*Text extract:*

** begin **

Questions shape what learners notice, how deeply they think, and what evidence instructors can gather about understanding. Yet many online courses rely on weak or misaligned questions that do not support the learning goals they are meant to assess.

In this course, you will learn how to write stronger questions for online learning by matching question types to goals, choosing better prompts, and avoiding common design flaws. The course focuses on practical improvements to quizzes, checks for understanding, and discussion prompts.

Syllabus

Module 1: Writing Better Questions for Online Learning
  • Categorize a given question by type.
  • Design effective questions that align with specific learning objectives and Bloom’s taxonomy levels.
  • Design effective assessment interactions by selecting question types and feedback strategies that optimally support specific learning goals, treating each question format as a design affordance.

Meet the instructor

Dr. Steven Moore

Dr. Steven Moore

Assistant Professor
George Mason University

Steven Moore is an Assistant Professor in the Department of Information Sciences and Technology at George Mason University. He studies how to design educational technologies that improve student learning and how people use AI to learn. Drawing on learning science, human-computer interaction, and applied natural language processing, he builds and evaluates AI-enhanced courseware and assessment tools. His work advances learnersourcing, crowdsourcing, and human-AI collaboration for content creation and feedback at scale. Recently, he has focused on using large language models to support instructional design by applying structured rubrics consistently across varied content types. His academic research is informed by extensive industry experience and consulting with universities and school districts.

** end **

*Data provided:*
** begin **

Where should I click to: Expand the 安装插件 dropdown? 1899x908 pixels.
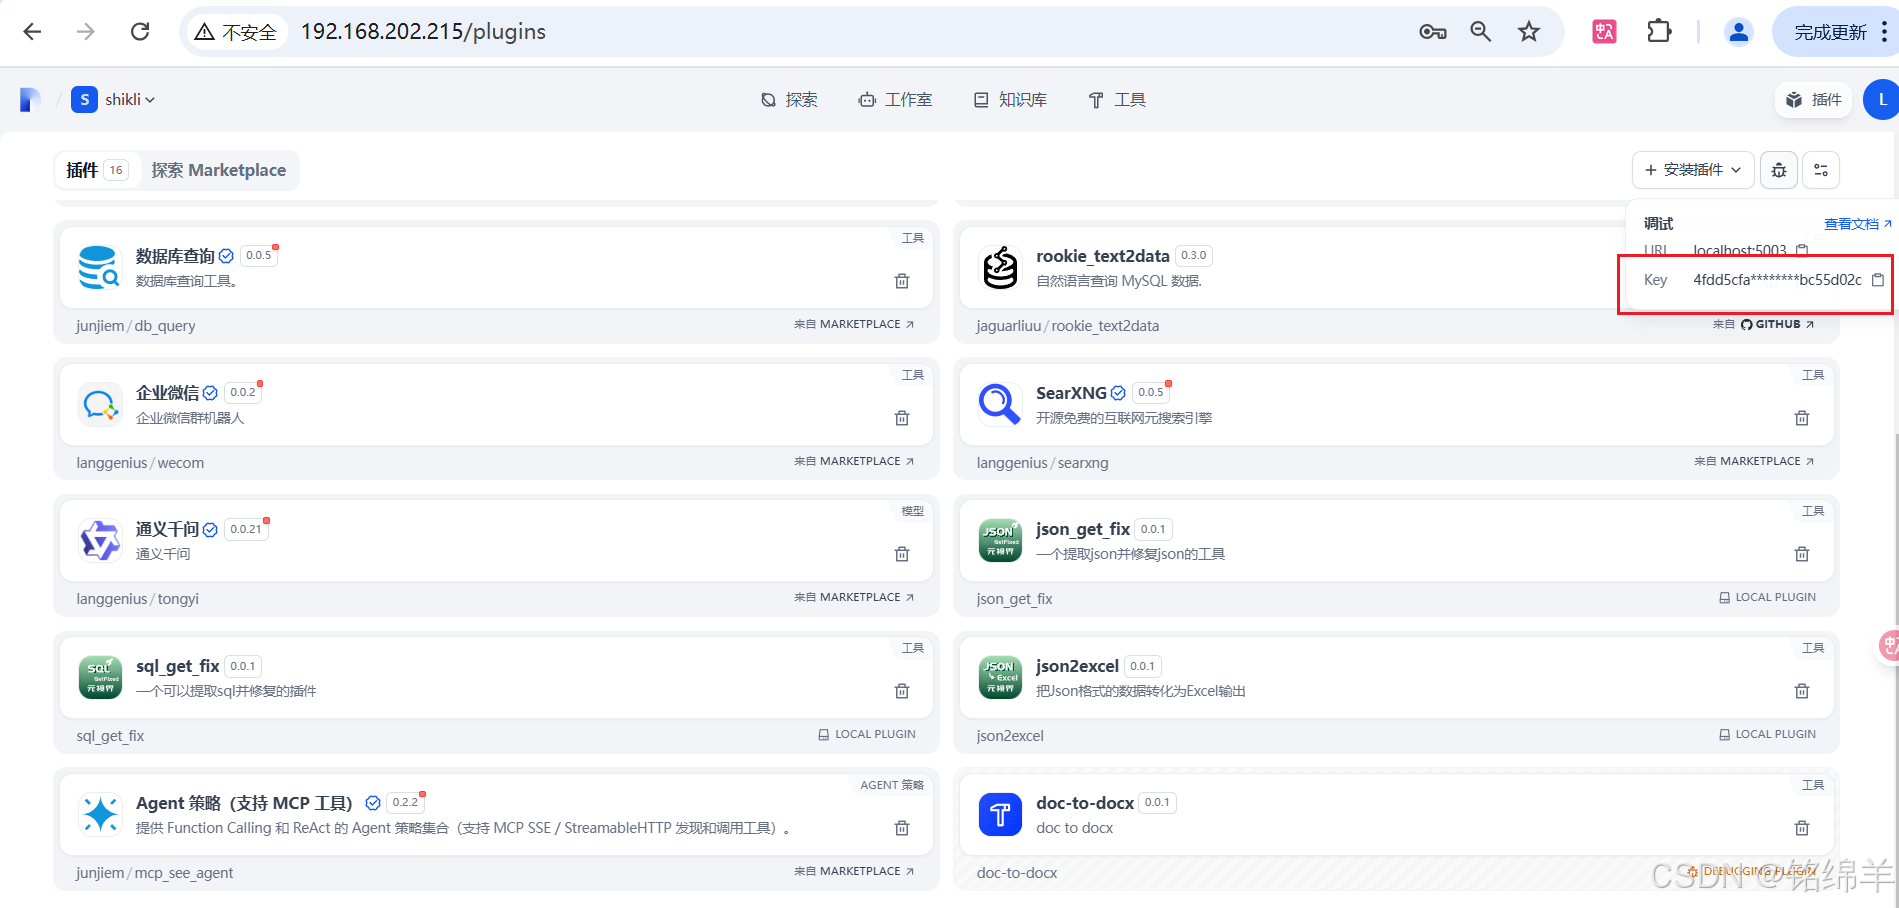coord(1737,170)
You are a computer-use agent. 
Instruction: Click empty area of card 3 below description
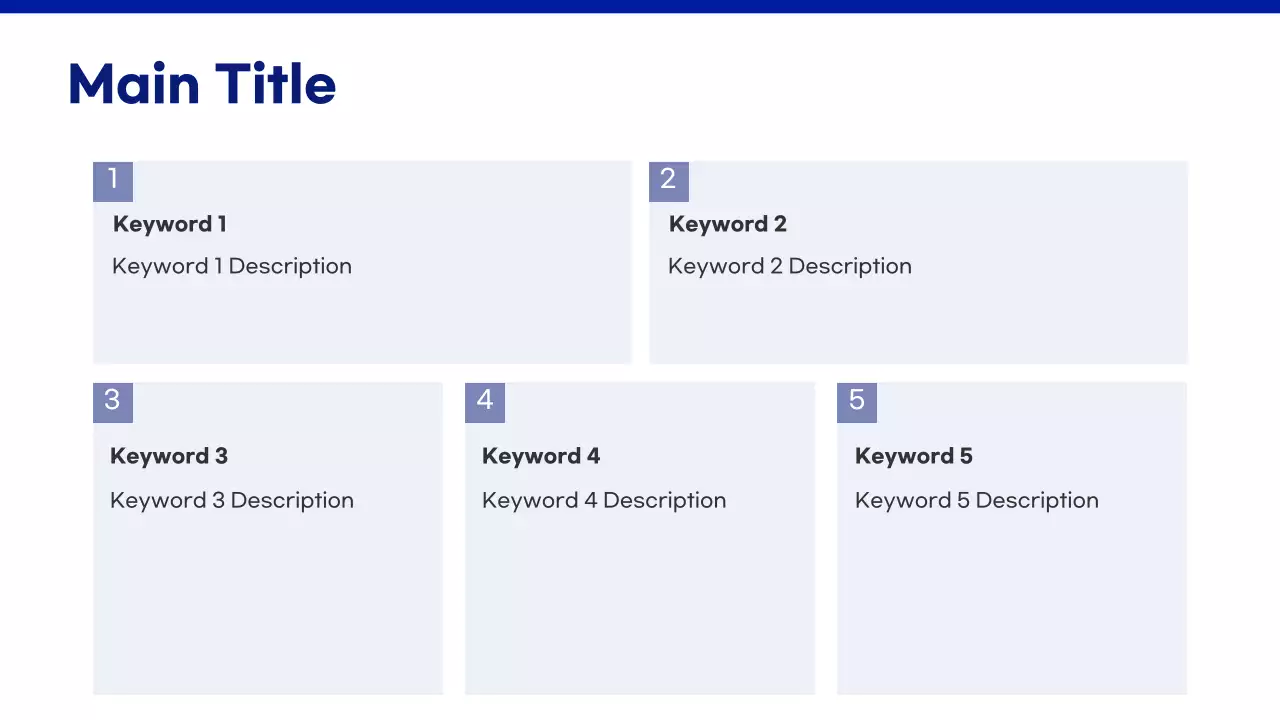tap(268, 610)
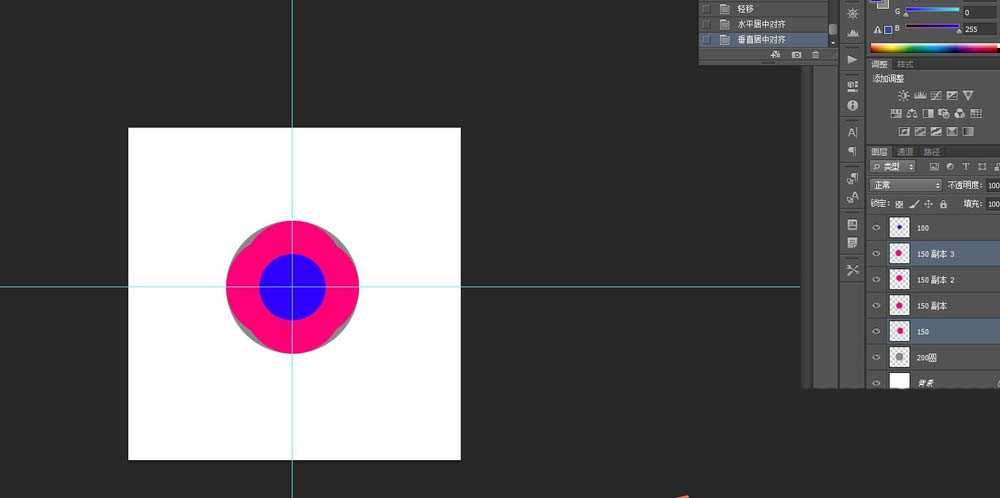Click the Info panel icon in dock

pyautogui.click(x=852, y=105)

** end **

*What is asked:*
- a) Using the course description, list the fields the instructor draws on in his work.
- b) Copy the part of the course description that begins with "In this course, you" and ends with "Bloom’s taxonomy levels.".

*Full solutions:*
- a)
- Learning science
- Human-computer interaction
- Applied natural language processing

- b)
In this course, you will learn how to write stronger questions for online learning by matching question types to goals, choosing better prompts, and avoiding common design flaws. The course focuses on practical improvements to quizzes, checks for understanding, and discussion prompts.

Syllabus

Module 1: Writing Better Questions for Online Learning
  • Categorize a given question by type.
  • Design effective questions that align with specific learning objectives and Bloom’s taxonomy levels.